Rwandan Private Sector Committed to Mainstream Gender in its Activities

On December 19, 2012 Gender Monitoring Office (GMO) held a consultative meeting with Private Sector Federation high Officials and its Representatives from all Districts in Gorillas Golf Hotel in Kigali City. The meeting aimed at sharing views on how to mainstream gender in services and activities of private sector.

In his opening remarks, Mr. Ramadhan Barengayabo, the Deputy Chief Gender Monitor in charge of gender mainstreaming, thanked all participants to have accepted the invitation to the consultative meeting on gender mainstreaming in Private SectorHe told them that sustainable and equitable development cannot be reached without the contribution of both men and women. He indicated that gender mainstreaming deserves a particular attention in private sector because the latter is an important partner and main catalyst in economic development of Rwanda.

The Deputy Chief gender Monitor, continued by saying that though there is a progress made in the respect of gender principles, the Private sector is still a male dominated domain. He for instance indicated that there are still gender gaps in private sector such as low participation of women's in formal business and investment, poor women’s representation among industries’ owners, limited access for women to credits to invest in business, unequal access to employment between men and women by employers who fear recruiting women because of their biological make-up, etc. He showed that these gender gaps in private sector cannot be filled without strong partnership between various stakeholders such as MIGEPROF, GMO, PSF, and international partners working on gender.
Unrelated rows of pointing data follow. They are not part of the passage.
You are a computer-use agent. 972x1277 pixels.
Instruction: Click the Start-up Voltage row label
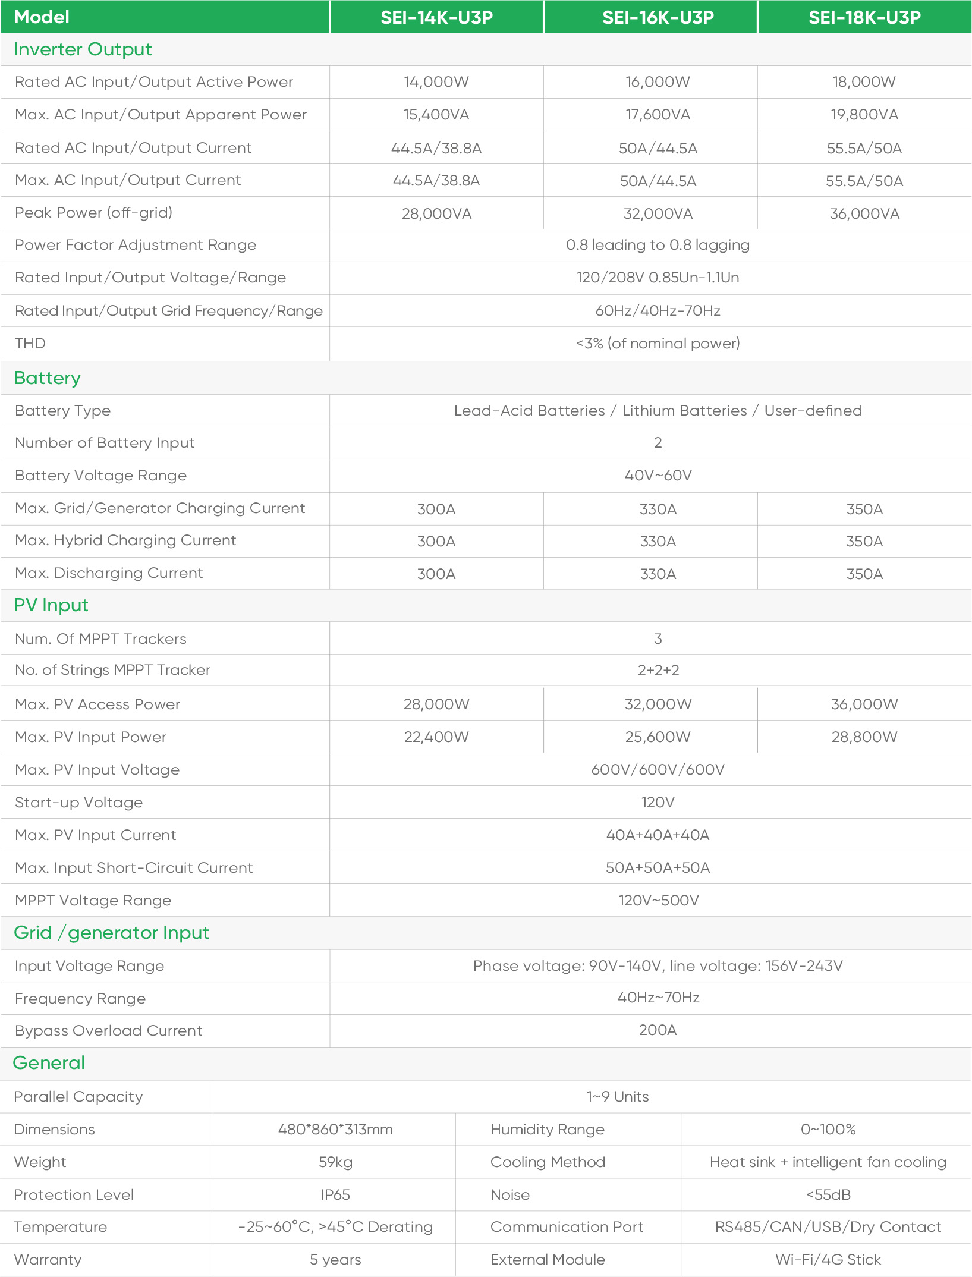78,803
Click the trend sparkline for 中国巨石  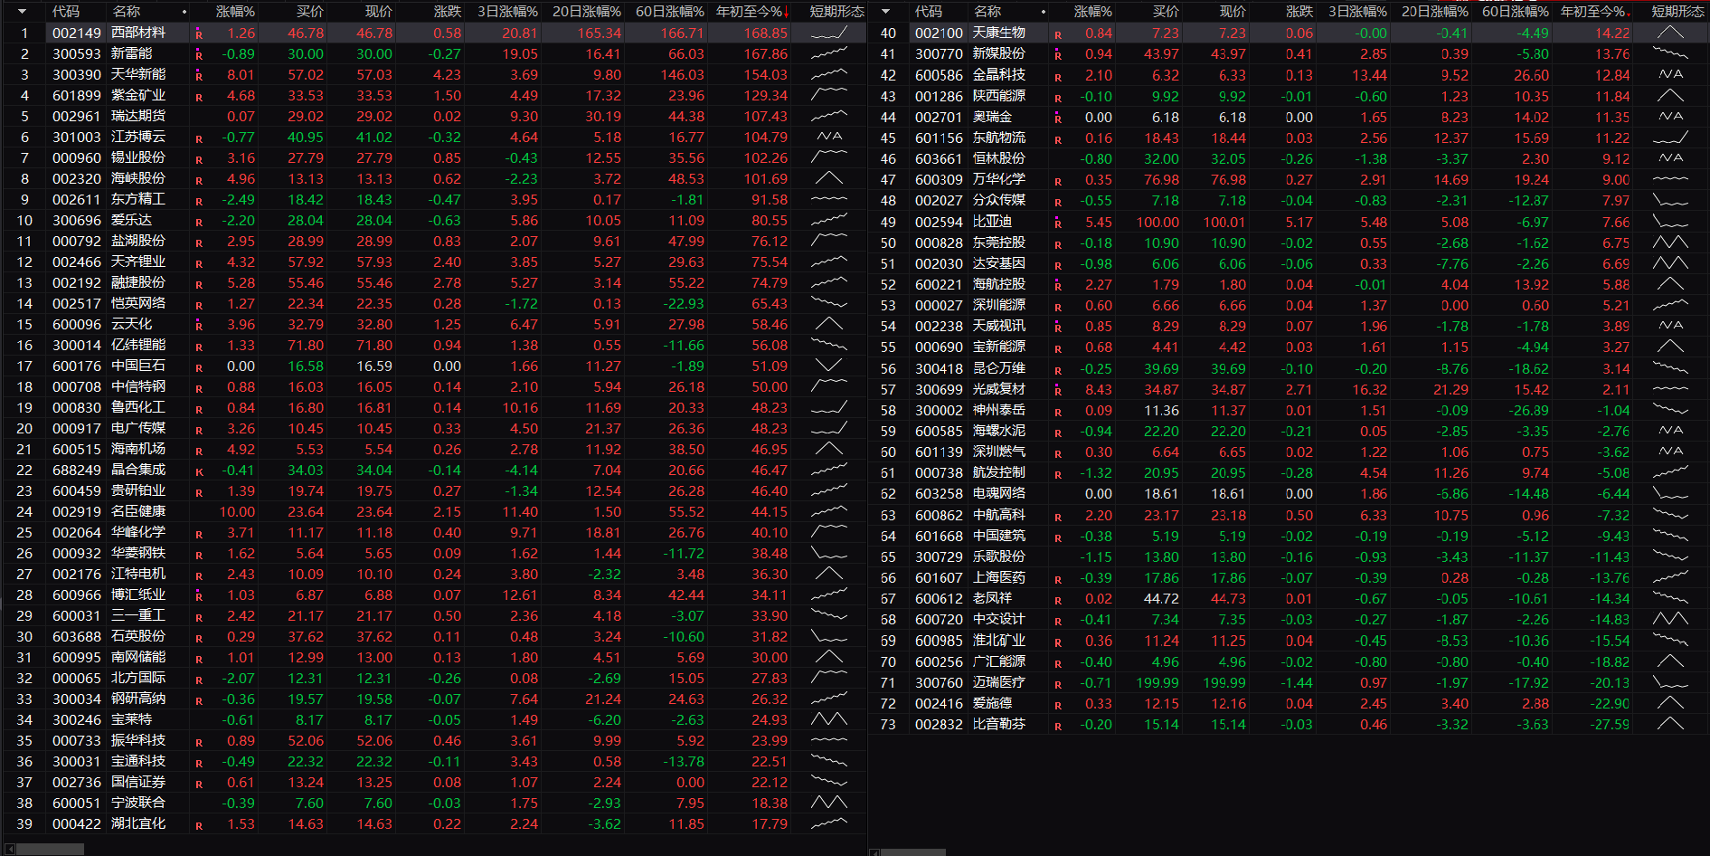[828, 366]
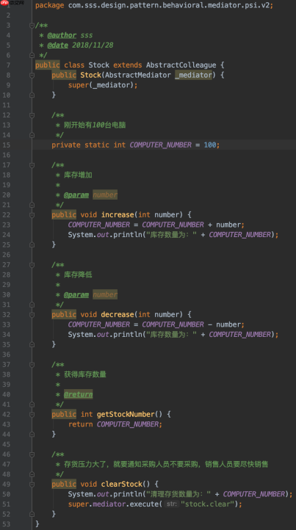Viewport: 296px width, 530px height.
Task: Click the @author Javadoc tag
Action: pyautogui.click(x=62, y=35)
He concluded his word thanking the good will and commitment of private sector to mainstream gender in services and activities.

The representative of PSF, Madame Kamarade Imm, indicated that Private Sector is truly dominated by men because of challenges and constraints faced by Rwandan women. Madam Kamarade Imm showed that limited access to finance, lack of business managerial skills, lack of technical skills to add – value to fetch better and competitive prices and lack of business information are among others challenges that prevent women from playing a visible role in private sector. She therefore added that to address these issues, Rwanda Chamber for women entrepreneurs mobilizes funds to build capacity of women in business women. 

The consultative meeting with PSF formulated recommendations to help the private sector engender its activities. Some of formulated recommendations include the following: support supply chain & marketing practices that empower women, mainstream gender in all services and activities of private sector, provide capacity building on gender for members of PSF, promote women owned enterprises and SMEs development, collect and use gender disaggregated data, etc.

During the meeting, Gender monitoring Office and Private Sector Federation were committed to build strong partnership in order to promote gender equality in services and activities of the Private sector.